____ EXERCISE MATERIAL

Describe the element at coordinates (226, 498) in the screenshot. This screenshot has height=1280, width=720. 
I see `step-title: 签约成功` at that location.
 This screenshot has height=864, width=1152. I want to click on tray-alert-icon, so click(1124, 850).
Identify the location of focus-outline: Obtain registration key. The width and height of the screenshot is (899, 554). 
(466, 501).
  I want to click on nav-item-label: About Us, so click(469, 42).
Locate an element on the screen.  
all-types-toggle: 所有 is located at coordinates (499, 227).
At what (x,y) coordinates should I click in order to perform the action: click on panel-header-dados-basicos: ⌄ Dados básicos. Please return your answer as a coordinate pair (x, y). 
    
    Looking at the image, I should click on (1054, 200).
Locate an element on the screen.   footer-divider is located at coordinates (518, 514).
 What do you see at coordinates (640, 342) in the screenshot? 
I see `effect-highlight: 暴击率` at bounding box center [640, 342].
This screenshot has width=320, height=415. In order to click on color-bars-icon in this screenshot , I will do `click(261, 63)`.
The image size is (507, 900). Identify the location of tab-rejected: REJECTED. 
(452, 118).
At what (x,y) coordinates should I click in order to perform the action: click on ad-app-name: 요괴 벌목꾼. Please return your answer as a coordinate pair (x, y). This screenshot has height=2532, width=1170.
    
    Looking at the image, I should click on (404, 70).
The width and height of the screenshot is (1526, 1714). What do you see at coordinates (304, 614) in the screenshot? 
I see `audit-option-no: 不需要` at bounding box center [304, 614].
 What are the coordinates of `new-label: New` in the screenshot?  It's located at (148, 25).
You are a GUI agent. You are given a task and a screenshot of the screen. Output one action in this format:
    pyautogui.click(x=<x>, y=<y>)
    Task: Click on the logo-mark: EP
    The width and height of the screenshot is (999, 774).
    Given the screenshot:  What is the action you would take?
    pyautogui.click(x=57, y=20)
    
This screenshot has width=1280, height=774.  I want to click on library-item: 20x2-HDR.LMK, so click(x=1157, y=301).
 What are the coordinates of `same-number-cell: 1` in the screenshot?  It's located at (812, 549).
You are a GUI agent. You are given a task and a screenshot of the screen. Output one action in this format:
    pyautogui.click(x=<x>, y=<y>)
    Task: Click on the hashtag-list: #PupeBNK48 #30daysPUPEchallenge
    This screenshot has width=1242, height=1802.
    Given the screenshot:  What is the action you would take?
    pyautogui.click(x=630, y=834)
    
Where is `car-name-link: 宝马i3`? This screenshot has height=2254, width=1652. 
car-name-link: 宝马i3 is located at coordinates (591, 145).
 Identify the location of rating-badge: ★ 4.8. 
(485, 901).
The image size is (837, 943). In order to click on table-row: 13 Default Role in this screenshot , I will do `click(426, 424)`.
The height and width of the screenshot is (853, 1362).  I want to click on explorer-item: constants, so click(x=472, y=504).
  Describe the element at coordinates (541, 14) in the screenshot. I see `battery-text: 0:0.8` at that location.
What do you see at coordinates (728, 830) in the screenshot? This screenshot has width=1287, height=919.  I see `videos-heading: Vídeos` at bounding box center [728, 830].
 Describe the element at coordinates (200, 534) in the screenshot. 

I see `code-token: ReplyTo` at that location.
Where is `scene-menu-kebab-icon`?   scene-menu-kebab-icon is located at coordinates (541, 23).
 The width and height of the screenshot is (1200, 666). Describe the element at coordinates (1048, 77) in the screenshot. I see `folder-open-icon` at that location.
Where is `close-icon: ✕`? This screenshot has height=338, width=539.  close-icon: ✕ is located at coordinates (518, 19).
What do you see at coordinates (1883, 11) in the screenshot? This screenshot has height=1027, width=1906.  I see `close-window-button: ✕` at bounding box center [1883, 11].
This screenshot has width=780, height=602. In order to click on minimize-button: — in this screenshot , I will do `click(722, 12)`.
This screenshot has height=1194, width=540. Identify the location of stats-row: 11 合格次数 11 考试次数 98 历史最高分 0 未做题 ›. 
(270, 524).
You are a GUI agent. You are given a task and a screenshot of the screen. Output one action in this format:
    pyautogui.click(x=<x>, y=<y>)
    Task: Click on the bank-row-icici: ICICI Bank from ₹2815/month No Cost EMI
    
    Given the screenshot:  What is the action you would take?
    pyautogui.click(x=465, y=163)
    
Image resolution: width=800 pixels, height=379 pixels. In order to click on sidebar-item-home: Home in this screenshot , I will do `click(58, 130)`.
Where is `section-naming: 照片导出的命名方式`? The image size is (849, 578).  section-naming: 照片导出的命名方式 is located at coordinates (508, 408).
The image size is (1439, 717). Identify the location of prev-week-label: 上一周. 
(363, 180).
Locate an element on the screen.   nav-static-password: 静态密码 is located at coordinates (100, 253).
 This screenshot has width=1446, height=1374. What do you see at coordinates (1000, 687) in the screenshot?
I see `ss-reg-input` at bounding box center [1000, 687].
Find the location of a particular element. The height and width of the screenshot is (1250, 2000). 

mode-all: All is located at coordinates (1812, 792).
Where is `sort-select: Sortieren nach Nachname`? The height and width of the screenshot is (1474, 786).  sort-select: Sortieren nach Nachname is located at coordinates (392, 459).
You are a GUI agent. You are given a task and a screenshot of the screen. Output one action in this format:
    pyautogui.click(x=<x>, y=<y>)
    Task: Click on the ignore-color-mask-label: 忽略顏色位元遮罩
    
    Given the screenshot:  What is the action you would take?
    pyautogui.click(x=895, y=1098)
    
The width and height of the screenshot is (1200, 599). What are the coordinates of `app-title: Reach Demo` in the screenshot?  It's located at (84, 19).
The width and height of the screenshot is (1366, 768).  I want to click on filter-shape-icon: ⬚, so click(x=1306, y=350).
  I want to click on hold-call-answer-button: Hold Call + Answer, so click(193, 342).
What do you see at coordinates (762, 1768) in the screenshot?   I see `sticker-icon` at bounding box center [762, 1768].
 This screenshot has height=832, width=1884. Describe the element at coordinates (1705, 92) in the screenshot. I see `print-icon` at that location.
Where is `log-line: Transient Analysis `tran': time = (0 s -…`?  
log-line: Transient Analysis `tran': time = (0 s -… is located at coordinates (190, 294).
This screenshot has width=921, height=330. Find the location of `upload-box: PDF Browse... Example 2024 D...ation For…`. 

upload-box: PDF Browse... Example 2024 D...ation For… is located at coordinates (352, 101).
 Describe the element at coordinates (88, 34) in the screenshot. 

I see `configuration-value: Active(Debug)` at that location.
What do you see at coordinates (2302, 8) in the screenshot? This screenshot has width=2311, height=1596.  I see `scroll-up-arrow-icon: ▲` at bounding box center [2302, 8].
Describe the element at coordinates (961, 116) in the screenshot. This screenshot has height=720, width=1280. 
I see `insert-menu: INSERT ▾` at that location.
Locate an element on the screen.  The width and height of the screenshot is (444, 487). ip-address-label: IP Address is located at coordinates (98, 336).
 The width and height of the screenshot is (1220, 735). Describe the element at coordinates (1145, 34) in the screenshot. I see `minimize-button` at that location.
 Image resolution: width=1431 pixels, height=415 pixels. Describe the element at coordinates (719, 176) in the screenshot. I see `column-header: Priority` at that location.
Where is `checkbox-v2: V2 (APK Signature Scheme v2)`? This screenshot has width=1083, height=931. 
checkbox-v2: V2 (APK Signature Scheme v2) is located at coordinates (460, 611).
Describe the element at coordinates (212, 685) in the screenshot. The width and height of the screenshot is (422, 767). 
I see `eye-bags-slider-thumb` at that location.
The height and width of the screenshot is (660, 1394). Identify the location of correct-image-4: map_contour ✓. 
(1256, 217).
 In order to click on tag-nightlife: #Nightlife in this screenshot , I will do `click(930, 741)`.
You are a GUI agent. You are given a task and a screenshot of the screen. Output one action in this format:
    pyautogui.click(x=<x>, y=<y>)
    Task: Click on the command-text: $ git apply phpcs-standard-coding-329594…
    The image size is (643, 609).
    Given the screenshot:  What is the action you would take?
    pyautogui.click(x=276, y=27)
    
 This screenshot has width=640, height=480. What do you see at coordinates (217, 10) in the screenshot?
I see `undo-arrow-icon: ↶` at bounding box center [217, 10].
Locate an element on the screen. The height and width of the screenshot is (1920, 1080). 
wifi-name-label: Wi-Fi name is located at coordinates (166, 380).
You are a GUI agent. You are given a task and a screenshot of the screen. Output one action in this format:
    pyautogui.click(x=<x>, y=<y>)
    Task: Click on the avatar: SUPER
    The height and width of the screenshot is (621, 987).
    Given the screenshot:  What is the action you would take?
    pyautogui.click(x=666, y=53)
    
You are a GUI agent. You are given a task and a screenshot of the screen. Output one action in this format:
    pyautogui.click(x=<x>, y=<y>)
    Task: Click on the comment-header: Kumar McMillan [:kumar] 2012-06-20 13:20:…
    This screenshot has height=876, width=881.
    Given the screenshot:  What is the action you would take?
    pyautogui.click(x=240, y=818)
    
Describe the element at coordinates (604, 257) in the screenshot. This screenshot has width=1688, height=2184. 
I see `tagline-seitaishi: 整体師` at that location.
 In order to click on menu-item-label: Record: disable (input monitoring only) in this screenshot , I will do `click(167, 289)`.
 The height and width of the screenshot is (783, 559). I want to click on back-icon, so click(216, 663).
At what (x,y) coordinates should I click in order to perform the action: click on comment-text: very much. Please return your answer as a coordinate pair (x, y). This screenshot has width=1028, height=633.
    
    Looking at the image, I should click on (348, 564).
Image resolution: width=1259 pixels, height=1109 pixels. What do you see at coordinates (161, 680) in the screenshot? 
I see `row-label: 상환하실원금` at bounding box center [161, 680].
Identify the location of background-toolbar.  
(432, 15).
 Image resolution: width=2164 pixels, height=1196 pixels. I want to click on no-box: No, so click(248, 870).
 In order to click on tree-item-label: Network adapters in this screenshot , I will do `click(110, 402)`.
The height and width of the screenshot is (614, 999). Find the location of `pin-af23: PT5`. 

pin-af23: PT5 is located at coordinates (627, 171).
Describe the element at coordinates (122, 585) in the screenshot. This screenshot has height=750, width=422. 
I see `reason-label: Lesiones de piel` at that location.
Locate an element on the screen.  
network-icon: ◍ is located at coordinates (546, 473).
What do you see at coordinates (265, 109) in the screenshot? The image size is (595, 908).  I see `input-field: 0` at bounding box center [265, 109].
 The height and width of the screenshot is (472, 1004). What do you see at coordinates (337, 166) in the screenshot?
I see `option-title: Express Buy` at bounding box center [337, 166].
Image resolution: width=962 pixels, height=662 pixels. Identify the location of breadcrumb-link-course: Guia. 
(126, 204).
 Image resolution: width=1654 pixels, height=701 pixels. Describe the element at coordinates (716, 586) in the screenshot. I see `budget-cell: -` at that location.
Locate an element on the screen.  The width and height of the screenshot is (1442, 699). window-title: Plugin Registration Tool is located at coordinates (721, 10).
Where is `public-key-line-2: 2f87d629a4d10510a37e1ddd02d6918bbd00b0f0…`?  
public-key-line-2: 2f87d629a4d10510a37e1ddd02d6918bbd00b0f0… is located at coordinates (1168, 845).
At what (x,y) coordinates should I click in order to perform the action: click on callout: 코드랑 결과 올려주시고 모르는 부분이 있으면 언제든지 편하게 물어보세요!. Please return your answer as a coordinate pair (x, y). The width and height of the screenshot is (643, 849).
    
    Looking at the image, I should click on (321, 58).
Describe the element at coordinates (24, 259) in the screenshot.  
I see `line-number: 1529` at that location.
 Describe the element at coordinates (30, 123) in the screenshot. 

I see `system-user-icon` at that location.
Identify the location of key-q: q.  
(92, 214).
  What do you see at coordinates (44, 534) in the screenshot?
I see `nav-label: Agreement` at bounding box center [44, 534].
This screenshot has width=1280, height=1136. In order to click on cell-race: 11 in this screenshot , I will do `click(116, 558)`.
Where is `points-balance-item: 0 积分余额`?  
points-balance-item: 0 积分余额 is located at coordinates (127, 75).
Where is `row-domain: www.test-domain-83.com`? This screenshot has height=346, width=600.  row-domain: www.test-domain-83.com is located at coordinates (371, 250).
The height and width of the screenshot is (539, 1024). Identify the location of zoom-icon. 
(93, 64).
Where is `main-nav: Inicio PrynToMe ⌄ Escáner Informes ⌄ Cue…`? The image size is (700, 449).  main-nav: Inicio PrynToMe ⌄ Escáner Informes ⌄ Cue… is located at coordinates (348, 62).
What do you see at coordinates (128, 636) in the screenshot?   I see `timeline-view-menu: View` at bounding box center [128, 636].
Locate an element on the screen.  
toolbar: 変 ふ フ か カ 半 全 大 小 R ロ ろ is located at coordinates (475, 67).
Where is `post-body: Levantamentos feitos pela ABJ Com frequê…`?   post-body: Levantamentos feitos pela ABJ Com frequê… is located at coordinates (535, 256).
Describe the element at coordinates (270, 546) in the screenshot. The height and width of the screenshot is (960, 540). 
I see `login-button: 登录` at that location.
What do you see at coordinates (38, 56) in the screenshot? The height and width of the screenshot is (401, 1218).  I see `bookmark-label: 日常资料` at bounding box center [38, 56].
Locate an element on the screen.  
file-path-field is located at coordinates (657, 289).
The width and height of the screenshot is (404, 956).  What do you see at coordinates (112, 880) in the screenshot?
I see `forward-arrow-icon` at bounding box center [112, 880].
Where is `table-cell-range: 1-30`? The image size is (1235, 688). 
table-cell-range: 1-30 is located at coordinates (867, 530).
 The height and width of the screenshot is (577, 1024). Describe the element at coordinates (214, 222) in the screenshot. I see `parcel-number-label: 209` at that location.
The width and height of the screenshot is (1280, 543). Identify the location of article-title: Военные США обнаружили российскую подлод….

________

* [ACTIVITY] Format the rows as a JSON list of strings, one string per line with blank lines omitted. Start at the line containing "coordinates (371, 250)." and continue through the last of the rows.

* [WRITTEN RESPONSE]
[
  "Where is `row-domain: www.test-domain-83.com`? This screenshot has height=346, width=600.  row-domain: www.test-domain-83.com is located at coordinates (371, 250).",
  "The height and width of the screenshot is (539, 1024). Identify the location of zoom-icon. ",
  "(93, 64).",
  "Where is `main-nav: Inicio PrynToMe ⌄ Escáner Informes ⌄ Cue…`? The image size is (700, 449).  main-nav: Inicio PrynToMe ⌄ Escáner Informes ⌄ Cue… is located at coordinates (348, 62).",
  "What do you see at coordinates (128, 636) in the screenshot?   I see `timeline-view-menu: View` at bounding box center [128, 636].",
  "Locate an element on the screen.  ",
  "toolbar: 変 ふ フ か カ 半 全 大 小 R ロ ろ is located at coordinates (475, 67).",
  "Where is `post-body: Levantamentos feitos pela ABJ Com frequê…`?   post-body: Levantamentos feitos pela ABJ Com frequê… is located at coordinates (535, 256).",
  "Describe the element at coordinates (270, 546) in the screenshot. The height and width of the screenshot is (960, 540). ",
  "I see `login-button: 登录` at that location.",
  "What do you see at coordinates (38, 56) in the screenshot? The height and width of the screenshot is (401, 1218).  I see `bookmark-label: 日常资料` at bounding box center [38, 56].",
  "Locate an element on the screen.  ",
  "file-path-field is located at coordinates (657, 289).",
  "The width and height of the screenshot is (404, 956).  What do you see at coordinates (112, 880) in the screenshot?",
  "I see `forward-arrow-icon` at bounding box center [112, 880].",
  "Where is `table-cell-range: 1-30`? The image size is (1235, 688). ",
  "table-cell-range: 1-30 is located at coordinates (867, 530).",
  " The height and width of the screenshot is (577, 1024). Describe the element at coordinates (214, 222) in the screenshot. I see `parcel-number-label: 209` at that location.",
  "The width and height of the screenshot is (1280, 543). Identify the location of article-title: Военные США обнаружили российскую подлод…."
]